Lymphocyte counts may predict a good response to mesenchymal stromal cells therapy in graft versus host disease patients

  • Liad Hinden, 
  • Mordechai Avner, 
  • Polina Stepensky, 
  • Reuven Or, 
  • Osnat Almogi-Hazan


Steroid-resistant GvHD is one of the most significant causes of mortality following allogeneic Hematopoietic Stem Cell Transplantation (HSCT). Treatment with mesenchymal stromal cells (MSC) seems to be a promising solution, however the results from clinical studies are still equivocal. Better selection of candidate patients and improving monitoring of patients following MSC administration can increase treatment effectiveness. In order to determine which characteristics can be used to predict a good response and better monitoring of patients, blood samples were taken prior to therapy, one week and one month after therapy, from 26 allogeneic HSCT patients whom contracted GvHD and were treated with MSCs. Samples were examined for differential blood counts, bilirubin levels and cell surface markers. Serum cytokine levels were also measured. We found that the level of lymphocytes, in particular T and NK cells, may predict a good response to therapy. A better response was observed among patients who expressed low levels of IL-6 and IL-22, Th17 related cytokines, prior to therapy. Patients with high levels of bilirubin prior to therapy showed a poorer response. The results of this study may facilitate early prediction of success or failure of the treatment, and subsequently, will improve selection of patients for MSC therapy.

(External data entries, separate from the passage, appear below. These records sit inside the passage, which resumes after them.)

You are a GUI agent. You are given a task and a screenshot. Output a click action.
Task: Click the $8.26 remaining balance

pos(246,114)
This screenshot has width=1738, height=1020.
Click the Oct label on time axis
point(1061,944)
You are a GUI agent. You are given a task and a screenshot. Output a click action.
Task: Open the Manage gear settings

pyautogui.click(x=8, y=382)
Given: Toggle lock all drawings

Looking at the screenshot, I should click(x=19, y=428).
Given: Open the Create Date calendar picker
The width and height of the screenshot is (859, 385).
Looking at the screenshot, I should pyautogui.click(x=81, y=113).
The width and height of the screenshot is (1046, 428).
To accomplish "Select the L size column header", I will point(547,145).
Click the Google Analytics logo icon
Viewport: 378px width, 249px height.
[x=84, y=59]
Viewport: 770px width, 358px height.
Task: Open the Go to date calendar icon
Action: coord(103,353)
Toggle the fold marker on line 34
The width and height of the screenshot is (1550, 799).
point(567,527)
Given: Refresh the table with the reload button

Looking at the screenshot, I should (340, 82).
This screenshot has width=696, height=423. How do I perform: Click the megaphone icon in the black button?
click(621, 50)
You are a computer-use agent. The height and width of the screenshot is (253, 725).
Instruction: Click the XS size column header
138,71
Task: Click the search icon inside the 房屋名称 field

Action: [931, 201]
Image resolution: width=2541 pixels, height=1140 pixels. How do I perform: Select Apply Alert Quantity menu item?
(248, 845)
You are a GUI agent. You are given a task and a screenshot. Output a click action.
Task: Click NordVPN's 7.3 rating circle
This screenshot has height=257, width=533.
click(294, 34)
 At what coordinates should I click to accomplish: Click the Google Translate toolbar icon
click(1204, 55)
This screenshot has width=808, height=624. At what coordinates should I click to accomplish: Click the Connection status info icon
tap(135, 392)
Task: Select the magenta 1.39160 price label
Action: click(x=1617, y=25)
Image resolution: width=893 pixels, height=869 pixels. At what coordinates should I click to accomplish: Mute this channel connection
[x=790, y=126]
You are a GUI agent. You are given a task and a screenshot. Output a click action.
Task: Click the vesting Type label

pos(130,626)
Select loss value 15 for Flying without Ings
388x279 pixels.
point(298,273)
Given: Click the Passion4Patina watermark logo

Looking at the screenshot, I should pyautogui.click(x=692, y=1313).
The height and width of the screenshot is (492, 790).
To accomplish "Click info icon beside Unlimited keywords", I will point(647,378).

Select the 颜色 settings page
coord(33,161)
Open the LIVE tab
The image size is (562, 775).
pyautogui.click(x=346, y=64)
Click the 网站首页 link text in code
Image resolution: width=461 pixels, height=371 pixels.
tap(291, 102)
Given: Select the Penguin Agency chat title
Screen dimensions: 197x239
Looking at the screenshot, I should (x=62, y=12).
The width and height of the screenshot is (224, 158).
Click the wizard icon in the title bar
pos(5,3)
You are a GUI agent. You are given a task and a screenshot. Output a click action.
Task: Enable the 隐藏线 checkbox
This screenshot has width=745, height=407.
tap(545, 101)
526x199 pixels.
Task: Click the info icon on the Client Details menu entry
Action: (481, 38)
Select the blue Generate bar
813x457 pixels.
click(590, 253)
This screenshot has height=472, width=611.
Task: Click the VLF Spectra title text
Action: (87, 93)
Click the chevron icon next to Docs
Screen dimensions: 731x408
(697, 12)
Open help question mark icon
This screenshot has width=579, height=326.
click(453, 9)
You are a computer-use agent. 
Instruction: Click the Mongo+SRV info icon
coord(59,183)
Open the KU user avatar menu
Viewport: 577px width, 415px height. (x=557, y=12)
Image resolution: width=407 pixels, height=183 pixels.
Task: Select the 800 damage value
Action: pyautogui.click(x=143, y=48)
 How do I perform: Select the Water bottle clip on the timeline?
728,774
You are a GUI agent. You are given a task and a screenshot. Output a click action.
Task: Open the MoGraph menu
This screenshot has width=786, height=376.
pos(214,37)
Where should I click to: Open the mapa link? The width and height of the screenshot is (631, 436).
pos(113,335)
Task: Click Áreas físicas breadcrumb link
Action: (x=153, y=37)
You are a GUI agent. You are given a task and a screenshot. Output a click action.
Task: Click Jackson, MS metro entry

Allogeneic Hematopoietic Stem Cell Transplantation (HSCT) enable treatment of a number of hereditary and hematological diseases, however the most common implementation of HSCT is for the treatment of hematological malignancies. The anti-tumor effect of allogeneic transplants relies not only on chemical conditioning, but also on the action of the graft against the tumor, known as the graft versus leukemia effect (GvL).

Unfortunately, the immune effect of the graft is not limited to the tumor alone, and in many cases an immune response towards the patient’s body develops, known as graft versus host disease (GvHD). GvHD may appear as an acute or chronic disease. Traditionally, the acute disease was defined as appearance of the disease during the first 100 days after the transplant. However, the accepted practice today is to classify GvHD according to the organs involved and the characteristics of the disease. [1,2]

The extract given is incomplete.